La spiaggia principale è la Cala del Molo di Licosa, che si trova nei pressi del piccolo porticciolo, ideale per chi cerca tranquillità e fondali turchesi. Gli appassionati di snorkeling e immersioni possono esplorare ricche praterie di Posidonia oceanica che ospitano numerose specie di pesci, crostacei e organismi marini di grande interesse naturalistico. Infatti questa zona è l’habitat della triglia “Rossa di Licosa” e di specie rare come la Siriella castellabatensis. ,
Nel cuore del territorio si trova un piccolo borgo di case in pietra che in passato ospitava pescatori e contadini. Qui è presente anche la Cappella di Santa Maria del Soccorso, risalente al seicento, e il Seicentesco Palazzo Granito. A breve distanza dalla costa sorge l’Isola di Licosa, disabitata, con il suo caratteristico faro bianco e il rudere della casa del guardiano del faro. Inoltre, nelle acque che separano l’isola dal promontorio si trovano i resti sommersi di un’antica villa e di una peschiera romana utilizzata per l’allevamento delle murene tra il I secolo a.C. e il I secolo d.C.
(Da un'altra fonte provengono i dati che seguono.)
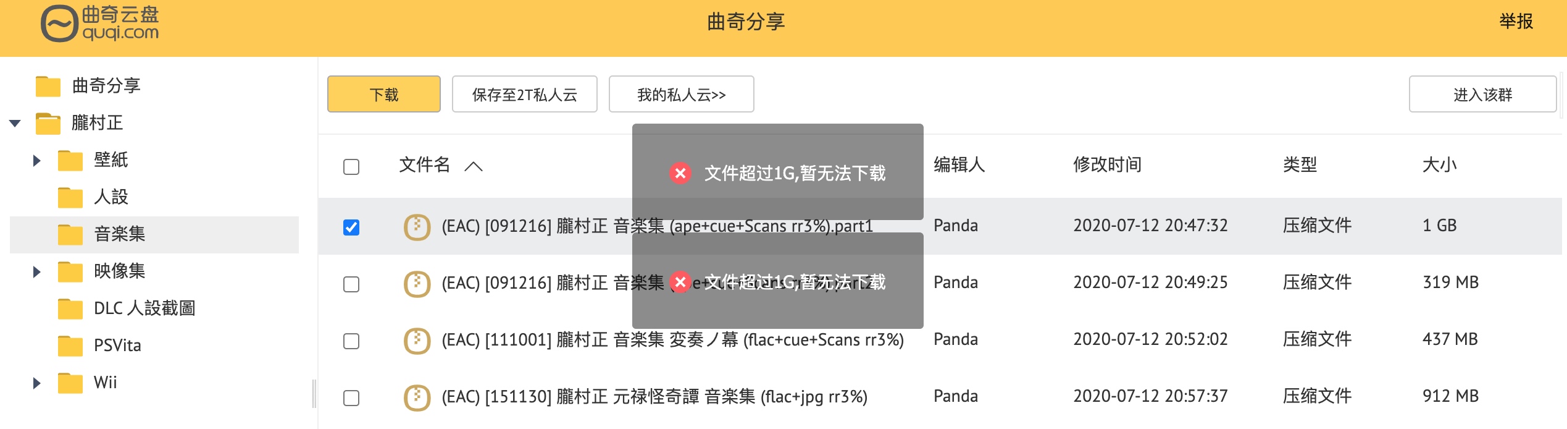This screenshot has width=1567, height=429.
Task: Expand the 壁紙 folder
Action: coord(36,160)
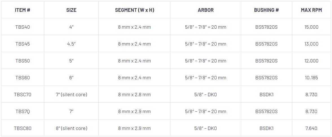
Task: Click the MAX RPM column header
Action: [x=311, y=10]
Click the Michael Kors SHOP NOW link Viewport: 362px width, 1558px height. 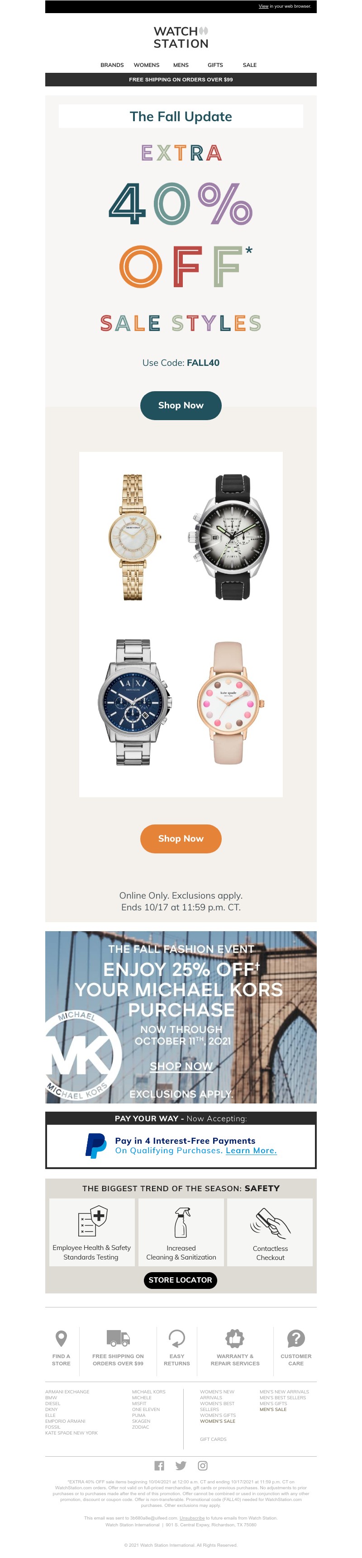[182, 1066]
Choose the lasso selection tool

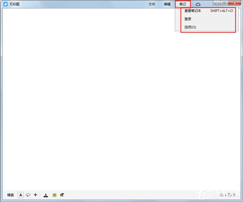pos(28,195)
Oggi passeggiare tra la pineta di Punta Licosa, raggiungere l’isolotto o guardare il mare aperto significa attraversare uno dei paesaggi più evocativi del Cilento e vivere un’esperienza unica. In quest’angolo paradisiaco in cui il tempo sembra essersi fermato, il mito delle Sirene di Ulisse sembra ancora emergere dalle onde, in quel confine sottile dove la storia incontra la leggenda.